La figure centrale de cette scène est l’artiste redonnais Jef Graffik, de son vrai nom Jean-François Guibillon. Sa marque de fabrique : des portraits de femmes au regard direct et pénétrant, peints en grand format avec une précision de trait saisissante. On lui doit des dizaines d’œuvres sur les murs de la halle, parmi lesquelles deux portraits de Frida Kahlo réalisés à deux ans d’écart, posés côte à côte comme pour illustrer l’évolution d’un style. Il arrive à Jef Graffik de s’associer à d’autres muralistes, donnant naissance à des pièces hybrides particulièrement réussies, où le réalisme de ses portraits dialogue avec des compositions plus graphiques ou abstraites.
Mais la Halle Garnier ne se résume pas à un seul artiste. Diaspora Crew y a peint en 2018 la fresque « Solidaires », hommage à Yaya Diallo, jeune Guinéen de dix-neuf ans menacé d’expulsion — une prise de position publique rare dans l’espace urbain breton. Moker Crew a investi les surfaces avec de grands lettrages typographiques, Lélé a peint un cosmonaute-gorille impressionnant, et Charles Cantin a semé sur les parois ses personnages bleus aux formes rondes, les « Oides ». Certaines œuvres sont respectées année après année, comme « Tank Girl », créée en 2017 et toujours visible plusieurs saisons plus tard, tandis que d’autres disparaissent sous de nouvelles couches de peinture, emportées par le renouvellement naturel d’un lieu vivant.
La visite se fait à pied, librement, en longeant les façades côté port. La lumière de fin d’après-midi est particulièrement propice aux photographies : les tons chauds font ressortir les détails des portraits et la texture des murs industriels. On peut prolonger la balade en remontant vers le Passage Chet Baker, où d’autres fresques et un petit skatepark animent les abords du cinéma Manivel. L’office de tourisme de Redon propose également un circuit street art pour structurer la découverte dans les quartiers adjacents. Compter environ une heure pour faire le tour de l’ensemble, davantage si l’on prend le temps d’observer chaque pièce.

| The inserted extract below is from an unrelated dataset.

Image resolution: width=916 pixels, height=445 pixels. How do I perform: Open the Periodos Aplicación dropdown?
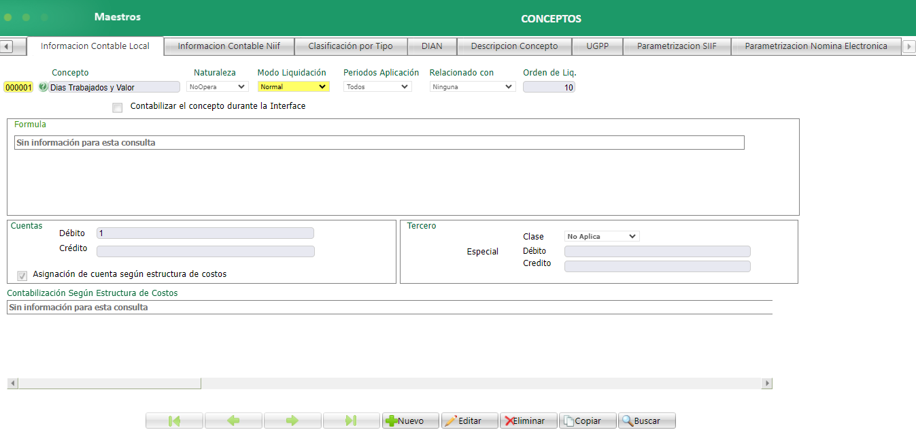tap(377, 87)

Le site est aujourd’hui au cœur du projet urbain « Confluences 2030 », vaste programme de réaménagement du quartier portuaire porté par la ville de Redon et l’agglomération. Les études et les travaux préparatoires — dont une opération de décontamination au plomb des structures métalliques menée au printemps 2025 — précèdent une transformation qui verra naître une halle événementielle, des espaces publics et des logements. La grande nef sera préservée dans ses grandes lignes, mais le décor de fresques tel qu’il existe aujourd’hui est promis à disparaître progressivement. Pour qui apprécie l’art urbain éphémère, c’est d’autant plus une raison de ne pas remettre la visite à demain, avant que Redon ne tourne définitivement la page de ce chapitre industriel et artistique hors du commun.